MEG Purser has been remembered as the ultimate people person and an irreplaceable communication expert, friend and mentor.
The Purser Corporate Communication managing director, 53, passed away from breast cancer on January 14.
She has been celebrated as a woman who lit up every room, helped Hunter entities share their stories and relished contributing to the community she loved.
Ms Purser's father and the company founder, Bob, said they agreed after her graduation that gaining experience in the public and private sectors would make her more effective in public affairs and communication consultancy.
"In the following decade she worked at Charles Sturt University, Port Waratah Coal Services and Peach Advertising," he said.
"Ten years to the day of that discussion she reminded me of that arrangement and joined the business."
They agreed not to talk about their home lives in the office and to limit business discussions at family gatherings, "for fear of boring her mother Noleen and partner Scott witless".
Westpac Rescue Helicopter chief executive officer Richard Jones said Ms Purser had been an advisor to the service, used to produce its magazine, developed relationships with its patients and continued to support it however she could.
The Pursers were the first members of the service's Club 139, which was established to mark the arrival of the Agusta Westland AW139 aircraft and support the region's aeromedical services.
"Her empathy and her genuineness were what shone through," he said.
"I can't speak highly enough of her.
"She's touched so many people and could light up a room."
He said Ms Purser donated her time and skills to a "multitude" of charitable organisations "because she wanted to make a difference".
She served on several boards over the past 20 years, including at the Hunter Breast Cancer Foundation, Throsby Basin Business Chamber, Hunter Manufacturing Awards committee and WEA Hunter.
HMRI chairman Kyle Loades said Ms Purser made an "outstanding" contribution to the region.
He founded Auto Advantage in 2001 and said Ms Purser was the first person he asked to help him grow it.
"She literally - with all the different charities - saved lives and helped lives progress in a healthy way," he said.
"Her legacy for me is that she taught people by what she said, but also by how she acted herself, to enjoy life and take whatever you choose to do seriously at the same time.
"Also to help others, even if there's nothing that can come back for you personally, to go out of your way to help others, because you get a lot of personal enjoyment from that."
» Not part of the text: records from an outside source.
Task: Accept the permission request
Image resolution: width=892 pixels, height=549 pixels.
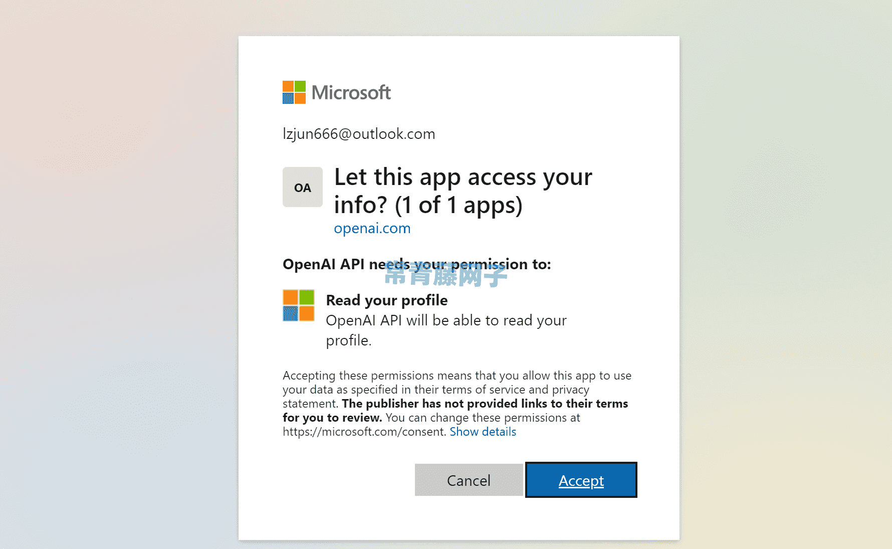Action: (x=581, y=480)
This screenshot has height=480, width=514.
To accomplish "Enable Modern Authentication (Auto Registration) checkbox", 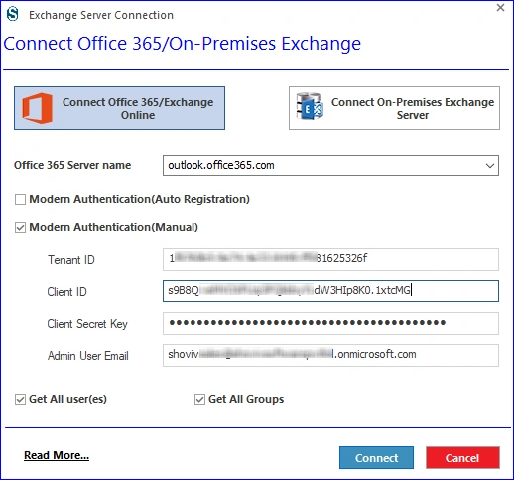I will (20, 199).
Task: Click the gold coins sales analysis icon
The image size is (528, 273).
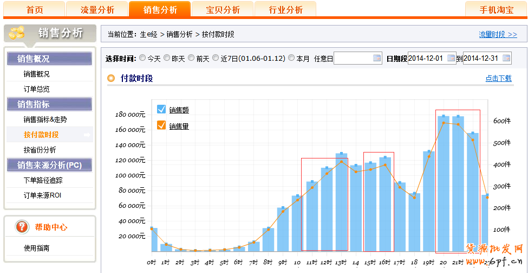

He said he admired the "strength and resilience" she had shown in fighting the disease.
Got Your Back Sista founder Melissa Histon and Ms Purser met in 2002 but lost contact, before reconnecting and becoming friends.
Ms Purser served as a pro-bono advisor to GYBS.
Ms Histon said Ms Purser believed in people, their ideas - "she would say 'Let's make it happen'," - and doing the right thing for the community.
She was inclusive and brought people under her wing; generous; classy and loved fun, animals and shoes.
"I'm just devastated and miss her terribly," Ms Histon said.
"I miss the fun and good times, but also she was so wise and kind.
"I can't believe she's not here anymore. There's no-one like Meg.
"She was absolutely a one of a kind beautiful, unique woman and business woman. She came from the heart.
"She touched our hearts and made us better."
Ms Histon said Ms Purser was one of her "go to girls".
"If you needed advice and said 'This is what's going on', she would give you guidance," she said.
"She was an unsung hero and was always lifting and supporting everyone else.
"When she was talking with you she was with you 100 per cent.
"She would make you feel like you were important, not in status, but just as a human being. That what you had to say mattered."
Purser communication consultant Gracyn Endacott said the small team was in "disbelief" at the loss of their mentor, who fostered a family environment where employees felt safe, supported and could learn and grow.
"She's brought us up to a place where we can run our clients the way that she would want us to and we are going to continue that legacy on for her and continue her business on as long as we can," she said.
"She has given us all the skills and support that we've ever needed that we can go on and do great things.
"I know we will do everything we can to not let her down."
Mr Purser said his daughter received her diagnosis in July 2019 and "refused point blank to allow that disease to define her", working full-time until just before Christmas.
He said the family was grateful to the medical and nursing staff who cared for her, particularly at the Mercy Hospice Waratah.